● **WHAT THE TASK REQUIRES**: The result should be the lines from the one holding "Task: Enable From median absolute deviation" to the end of the records below, repeated exactly. No pictures.

Start of Block

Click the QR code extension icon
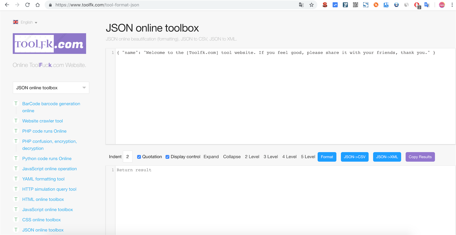This screenshot has width=456, height=235. [356, 5]
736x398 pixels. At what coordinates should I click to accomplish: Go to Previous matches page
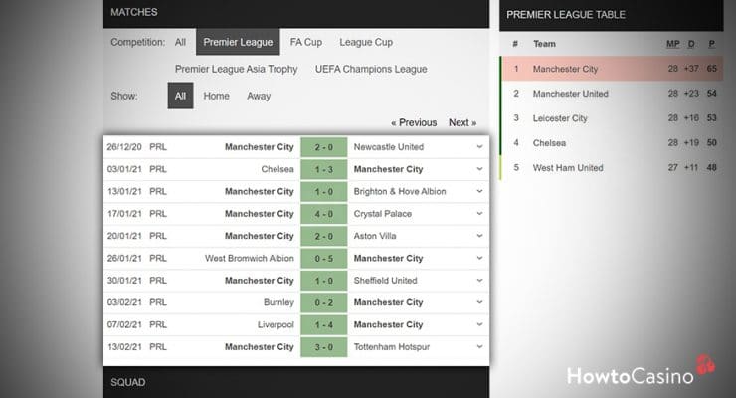pos(414,122)
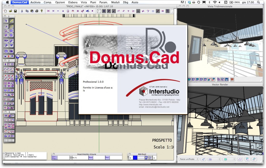
Task: Toggle the grid display icon in the toolbar
Action: (x=104, y=11)
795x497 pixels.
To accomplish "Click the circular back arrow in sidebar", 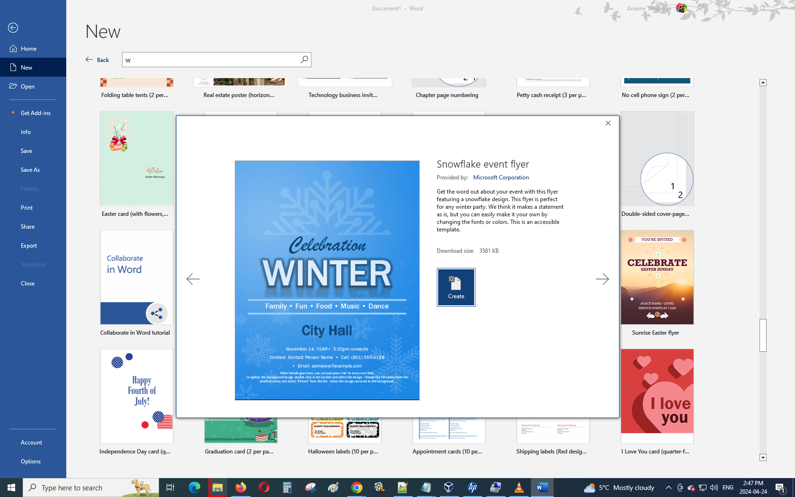I will coord(13,28).
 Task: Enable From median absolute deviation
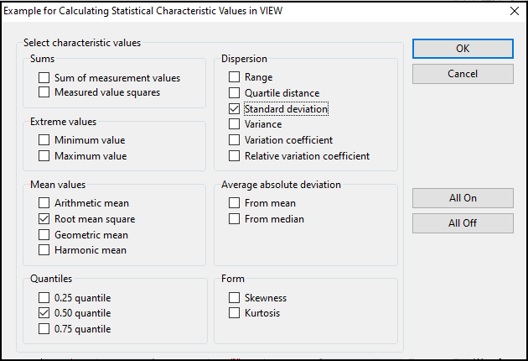coord(235,219)

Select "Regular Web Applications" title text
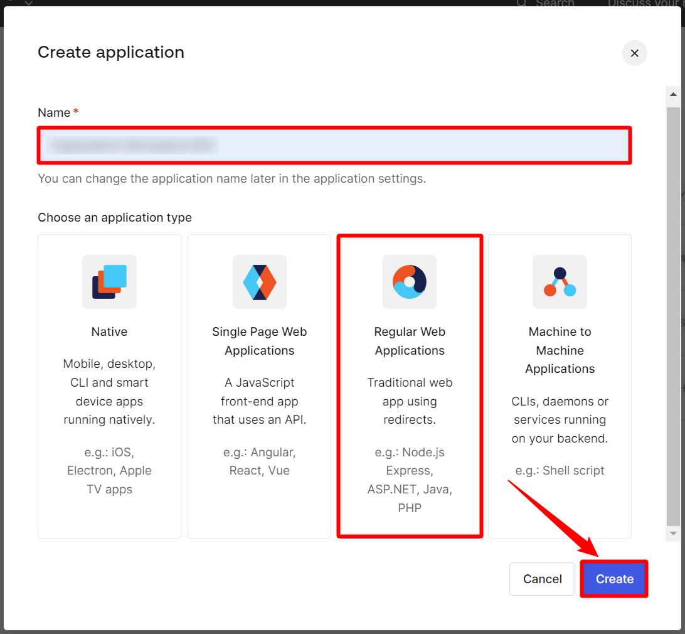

End of Block

● **SOLUTION**:
 Task: Enable From median absolute deviation
coord(235,219)

Select "Regular Web Applications" title text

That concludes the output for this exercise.